→ **JOB**:
Copy the items below word for word, starting at the line containing "Click the Travail collaboratif people icon" and going through the end of the items. Leave out the pictures.

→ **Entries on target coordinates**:
--- Begin ---

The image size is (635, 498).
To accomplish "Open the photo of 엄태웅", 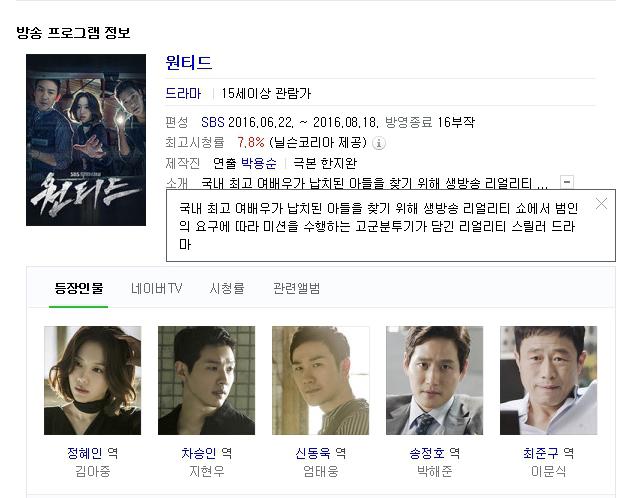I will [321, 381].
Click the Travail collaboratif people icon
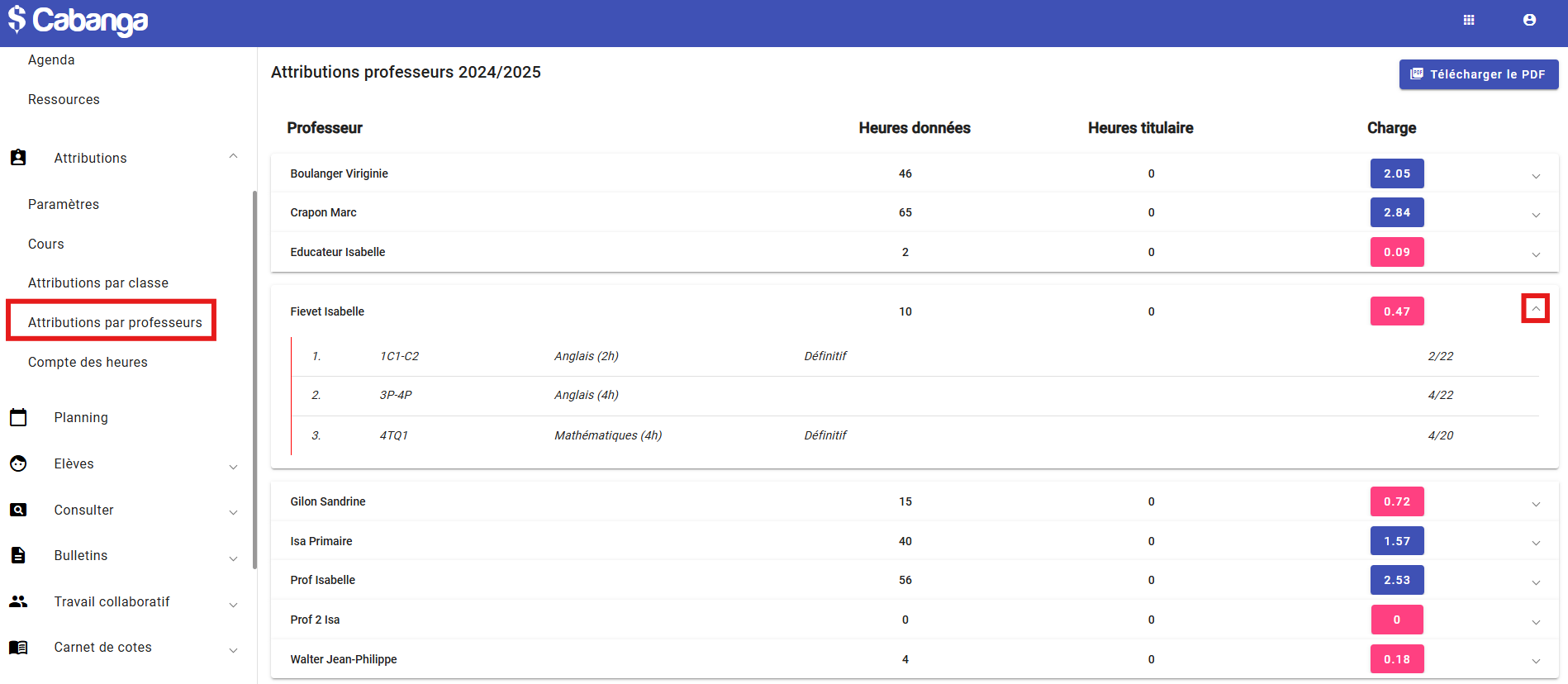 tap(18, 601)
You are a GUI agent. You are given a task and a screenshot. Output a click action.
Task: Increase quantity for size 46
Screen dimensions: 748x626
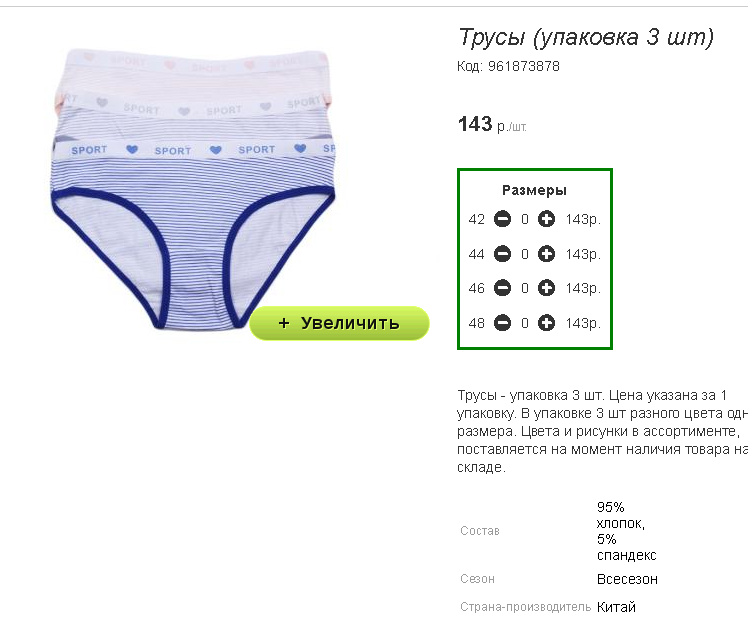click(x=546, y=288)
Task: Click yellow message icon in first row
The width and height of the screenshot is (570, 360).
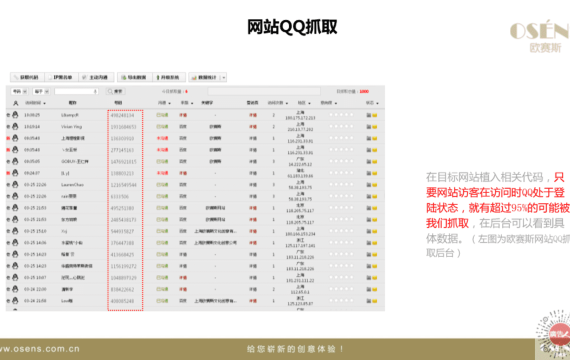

--- End ---

→ **RESULT**:
Click the Travail collaboratif people icon
 tap(18, 601)
You are a GUI agent. You are given a task and a screenshot. Output a click action.
Task: Increase quantity for size 46
Screen dimensions: 748x626
click(x=546, y=288)
Task: Click yellow message icon in first row
The width and height of the screenshot is (570, 360).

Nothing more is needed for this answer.